Yazılar

Suç ve suçlu ihraç eden KKTC

KKTC kurumlarının ülke içinde yakalamadıkları ve yargılamadıkları arttıkça suç işleme potansiyeli taşıyanlar dünyaya açılıyor. Memlekette süt ürünleri ve patates ihracatı düşüyor, suç ve suçlu ihracatı yükseliyor.

KKTC siyasetçileri rüşvet almak için politikacı olurlar. Düzeni değiştirmek gibi bir amaçları yoktur, olamaz. 

Türkiye’den para gelecek, altyapı yatırımları yapılacak, ‘mümin’ siyasetçiler de gelen yatırımcıya, yerel iş insanına verilecek izinlerle, devletteki işleri kolaylaştırarak rüşvetle beslenecektir.

Siz hiç Türkiye’den para gelmesin, istemiyoruz diyen ve bunun mücadelesini veren seçilmiş bir politikacı gördünüz mü bu ülkede?
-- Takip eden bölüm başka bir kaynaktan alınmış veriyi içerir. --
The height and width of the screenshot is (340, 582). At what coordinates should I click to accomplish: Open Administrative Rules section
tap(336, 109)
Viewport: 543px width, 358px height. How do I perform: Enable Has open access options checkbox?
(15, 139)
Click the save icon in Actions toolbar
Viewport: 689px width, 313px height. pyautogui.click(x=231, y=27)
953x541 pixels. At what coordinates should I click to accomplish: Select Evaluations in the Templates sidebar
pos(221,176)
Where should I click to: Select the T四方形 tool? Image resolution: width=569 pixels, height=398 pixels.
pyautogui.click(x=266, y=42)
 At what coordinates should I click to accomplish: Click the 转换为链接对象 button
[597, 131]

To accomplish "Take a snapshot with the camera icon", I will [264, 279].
Aksine 'anavatan'dan her zaman para gelecek, politikacı devlet sorunları ile boğulmayacak ve özel görüşmelerinde rahat rahat yüzdelik pazarlığı yapabilecektir. 
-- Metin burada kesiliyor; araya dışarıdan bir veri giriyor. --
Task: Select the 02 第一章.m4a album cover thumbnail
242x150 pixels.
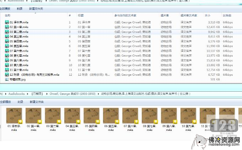Action: [x=33, y=116]
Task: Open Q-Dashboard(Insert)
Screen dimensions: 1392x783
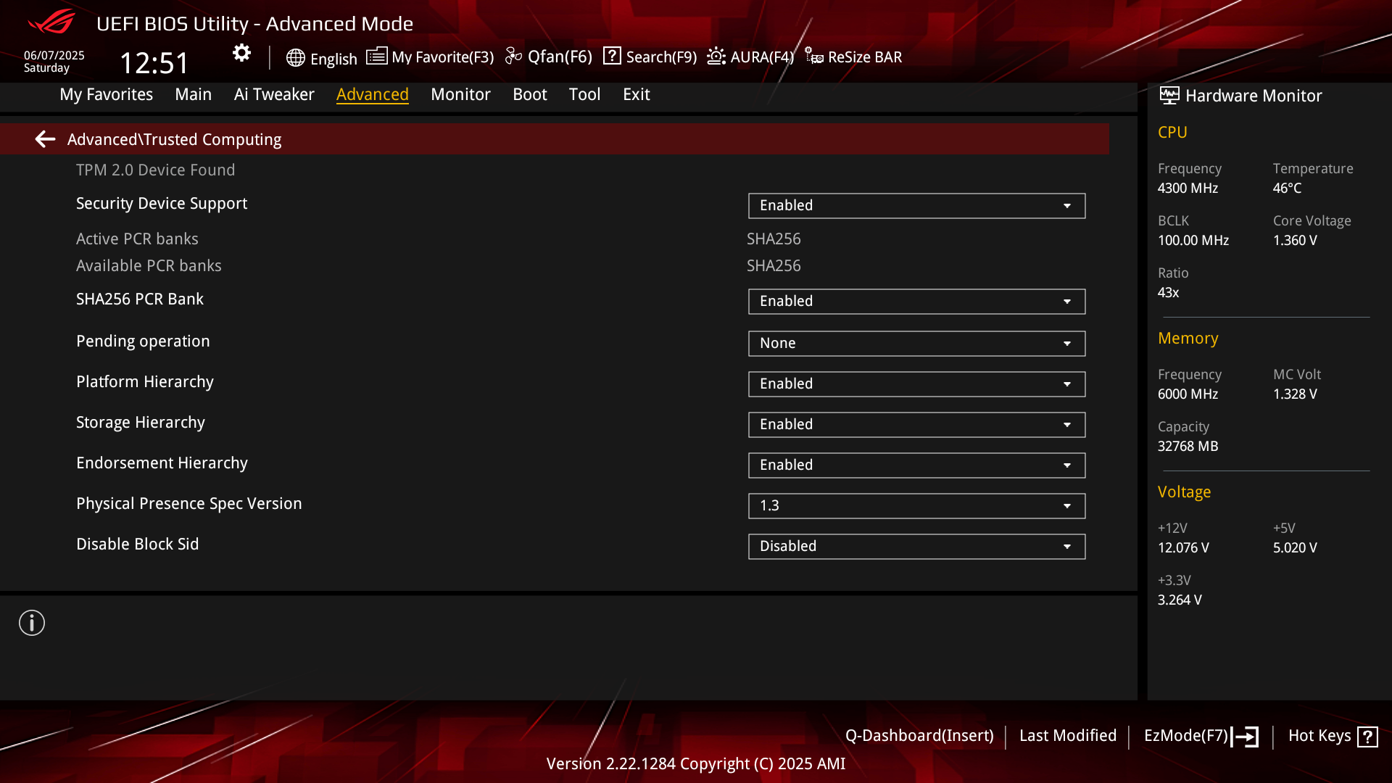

Rüşvetle işleyen düzenin çarkları devlet dairelerinde de hızla dönecek, neredeyse her kurumda yasa dışı işlerle haşır neşir bir kısım memur kurumları içeriden çürütmeye devam edecektir.
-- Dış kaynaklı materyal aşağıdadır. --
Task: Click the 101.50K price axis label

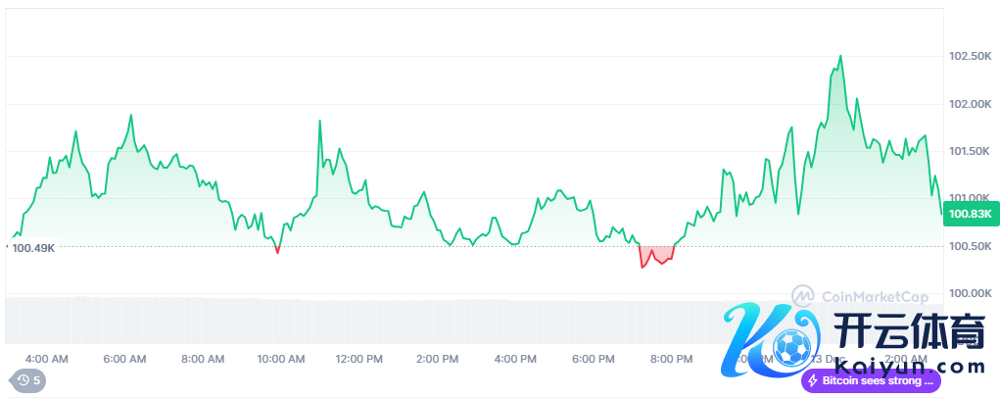Action: (972, 151)
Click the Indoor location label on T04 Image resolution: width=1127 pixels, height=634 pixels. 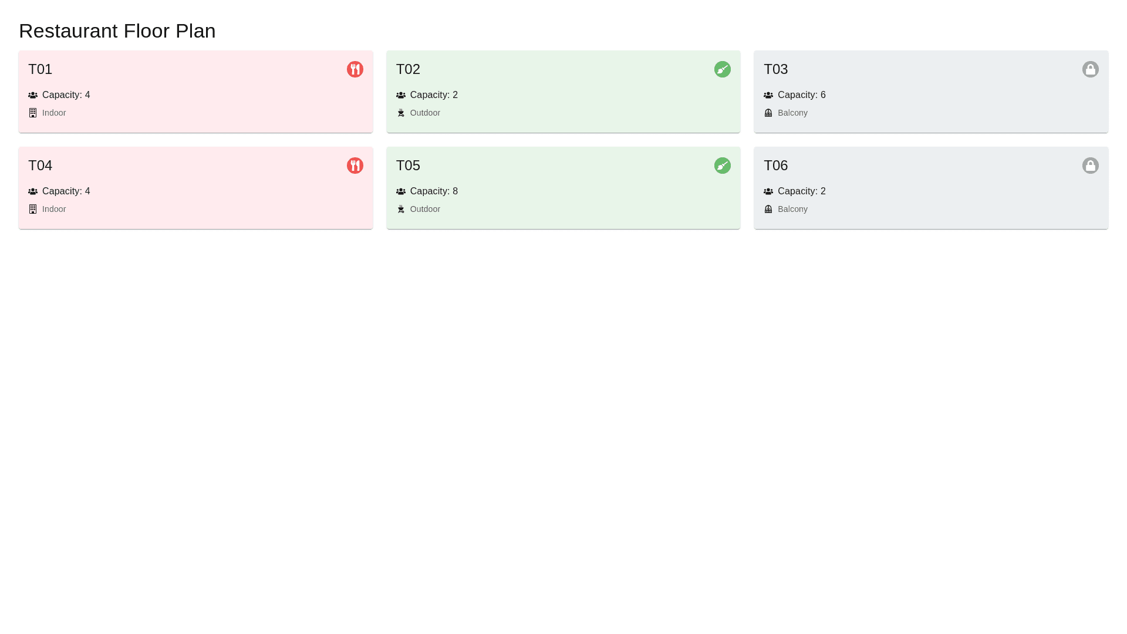click(x=54, y=209)
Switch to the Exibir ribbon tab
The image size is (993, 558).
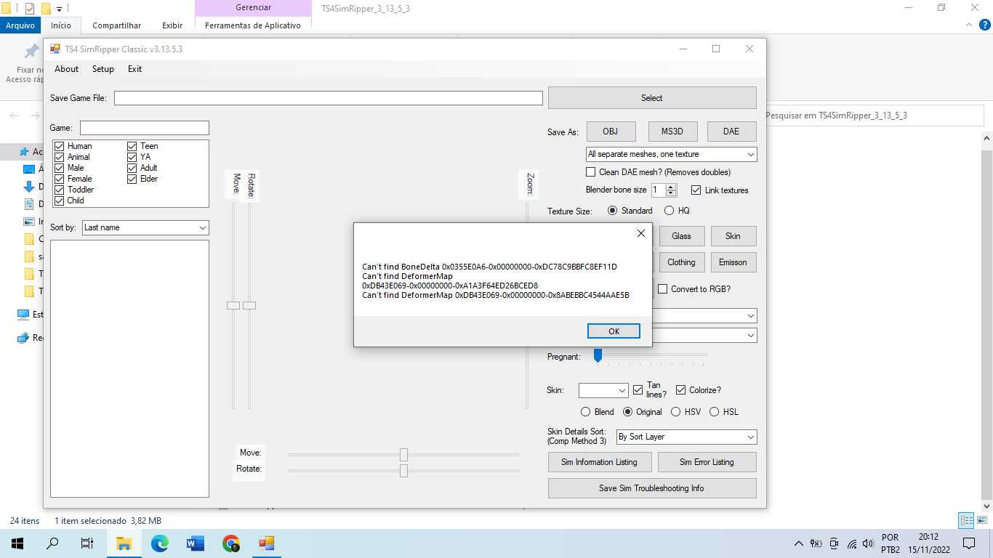coord(172,25)
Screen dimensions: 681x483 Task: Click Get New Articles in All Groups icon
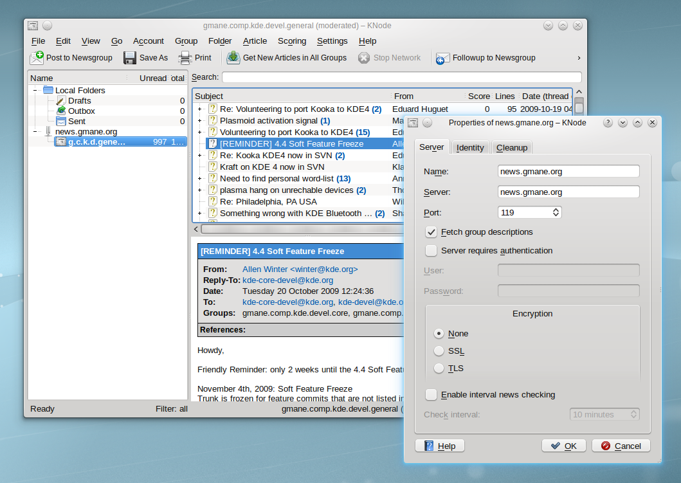click(x=233, y=58)
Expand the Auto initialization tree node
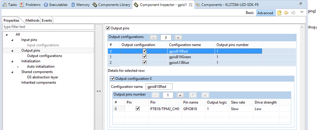Image resolution: width=317 pixels, height=130 pixels. 18,66
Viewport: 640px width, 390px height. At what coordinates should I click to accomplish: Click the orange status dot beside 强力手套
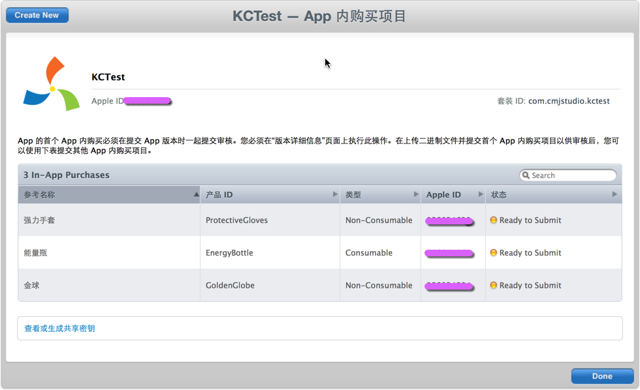pyautogui.click(x=493, y=220)
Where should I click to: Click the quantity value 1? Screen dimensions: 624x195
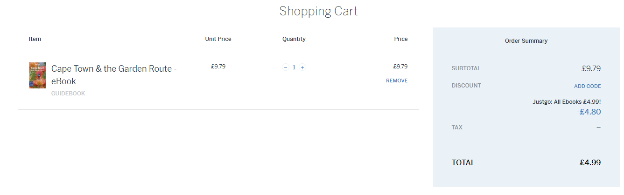click(x=294, y=67)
Bugün villalarda yaşayan birçok memurumuzun babalarının bir bisikleti bile yoktu. Girne’de Karakız’da denize girmek için Lefkoşa’da Kuğulu Park’tan otobüse binerlerdi. 1 Kıbrıs Lirası’nın 20 şilin olduğu dönemde, otobüs 1 şiline Girne Türk Mahallesi’ne gider, 1 şiline aynı yerden akşamüzeri Lefkoşa’ya dönerdi. 

1964’de Türkiye’den gönderilen kaynakla memurlar aylık 30 Kıbrıs Lirası alırken, köylü ve esnaf ayda 3-4 Kıbrıs Lirası’na, dağdaki mücahit ise ayda 6 Kıbrıs Lirası’na ailesini geçindirmeye çalışıyordu.

1974 sonrası, memurları daha da kayıran, siyasetçiyi yağma ve rüşvetle kodamanlaştıran yoz sistem bir günde kurulmadı. Köklerini memura ayda 30 Kıbrıs Lirası’nın verildiği 1963’lerden aldı.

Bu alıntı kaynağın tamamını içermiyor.